St Ethelburga's

When observers first saw the damage to the medieval church of St Ethelburga 's, in the City of London , caused by a massive terrorist explosion in April 1993, many believed that what remained of the church would have to demolished.

Over ten years later, Purcell Miller Tritton has received Natural Stone Craft restoration award from the Worshipful Company of Masons for its high-quality work at St Ethelburga's in a project which combined reconstruction, repair and new building.

The practice team, led by partner John Burton, won the competition to rebuild St Ethelburga's in 1997, drawing on its experience of dealing with other historic buildings hit by sudden devastation, such as the fire-damaged Norwich Assembly Rooms.

The force of the 1993 bomb caused the entire tower and west front of St Ethelburga's to collapse into a heap of rubble and timbers. Working with structural engineers, the Purcell Miller Tritton team devised a plan to support and repair the standing walls that had survived the blast. The Museum of London's Archaeology Service had identified and stored much of the salvaged wood and stone, and a decision was made to re-use as much of this material as possible. New materials, complementary to the original, would be used elsewhere. So on the west front which faces directly onto Bishopsgate, new Kentish ragstone was sourced to match the 15% which was salvaged. Pieces of recovered Reigate dressed stone were re-used wherever possible while a complementary stone, Chilmark, was found to supplement it. The clock on the west front is a replica but the bell in the tower is the original which was recovered intact. Thanks to the expertise of the stonemasons at St Blaise, the reconstructed west front has a homogenous quality and the similarity to its pre-1993 appearance is striking.

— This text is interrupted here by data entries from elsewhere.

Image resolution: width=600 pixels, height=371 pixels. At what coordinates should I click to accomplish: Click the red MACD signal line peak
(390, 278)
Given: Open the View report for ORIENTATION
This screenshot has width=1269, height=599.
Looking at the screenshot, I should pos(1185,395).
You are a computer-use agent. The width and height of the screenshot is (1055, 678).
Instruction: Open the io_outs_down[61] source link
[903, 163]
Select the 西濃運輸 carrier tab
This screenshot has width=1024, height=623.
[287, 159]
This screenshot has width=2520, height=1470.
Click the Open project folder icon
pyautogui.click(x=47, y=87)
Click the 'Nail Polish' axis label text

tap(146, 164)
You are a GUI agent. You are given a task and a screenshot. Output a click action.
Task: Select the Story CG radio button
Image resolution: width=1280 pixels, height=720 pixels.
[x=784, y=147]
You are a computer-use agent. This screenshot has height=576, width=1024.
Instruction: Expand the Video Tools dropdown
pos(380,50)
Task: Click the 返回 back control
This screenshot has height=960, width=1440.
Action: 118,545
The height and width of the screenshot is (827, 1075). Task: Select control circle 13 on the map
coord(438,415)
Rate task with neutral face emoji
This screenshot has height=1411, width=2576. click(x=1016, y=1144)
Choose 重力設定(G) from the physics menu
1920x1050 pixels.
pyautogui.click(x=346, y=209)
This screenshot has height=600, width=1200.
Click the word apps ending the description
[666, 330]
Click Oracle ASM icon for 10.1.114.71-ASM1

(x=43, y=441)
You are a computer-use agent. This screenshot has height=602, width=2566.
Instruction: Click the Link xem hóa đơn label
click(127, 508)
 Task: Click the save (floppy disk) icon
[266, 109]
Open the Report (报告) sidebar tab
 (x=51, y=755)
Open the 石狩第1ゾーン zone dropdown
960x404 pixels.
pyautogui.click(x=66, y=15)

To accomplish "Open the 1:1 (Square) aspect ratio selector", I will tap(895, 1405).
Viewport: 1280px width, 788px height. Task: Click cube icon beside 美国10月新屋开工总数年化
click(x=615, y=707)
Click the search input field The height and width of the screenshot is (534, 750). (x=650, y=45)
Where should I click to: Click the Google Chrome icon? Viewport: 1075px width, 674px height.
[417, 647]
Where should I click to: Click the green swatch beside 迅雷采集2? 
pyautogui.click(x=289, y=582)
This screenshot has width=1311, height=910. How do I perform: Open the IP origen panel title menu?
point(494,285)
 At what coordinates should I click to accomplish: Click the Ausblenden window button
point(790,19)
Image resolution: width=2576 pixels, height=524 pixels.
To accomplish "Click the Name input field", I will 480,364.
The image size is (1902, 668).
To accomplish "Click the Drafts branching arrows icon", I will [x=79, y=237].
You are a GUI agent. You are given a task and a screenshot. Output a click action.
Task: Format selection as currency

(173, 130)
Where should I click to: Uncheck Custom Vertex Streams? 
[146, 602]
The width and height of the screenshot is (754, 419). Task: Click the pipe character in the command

Project architect and Purcell Miller Tritton partner Mark Hammond's philosophy at Grade I-listed St Ethelburga's was to 'touch the building lightly'. This complemented the visionary approach of the Bishop of London, the Rt Revd Richard Chartres who put forward the idea of creating a Reconciliation and Peace Centre at the church in which the 'scars' of the building would remain visible. At the same time as repairing and reconstructing the original structure of the church, we designed new offices and facilities for the Centre within and above what was the south aisle. This involved securing the south arcade and expanding the width of the aisle by incorporating what had been an external passageway to make space for new utility rooms on the ground floor.

The Centre has its own separate glass covered entrance lobby at the east end of the church and a new staircase gives access to offices on a mezzanine level above the south aisle. A glass screen separates the offices from the nave. From his desk, Roland Smith, the Director of the Centre can look across at the altar where the last Cross of Nails salvaged from Coventry Cathedral stands. Prince Charles was present at the opening of the restored church by the Rt Revd Richard Chartres in November 2002. Comparing its scarred beauty to a vase 'once shattered and now restored', the Bishop declared St Ethelburga's was 'a building whose story and recent history has become its future work'.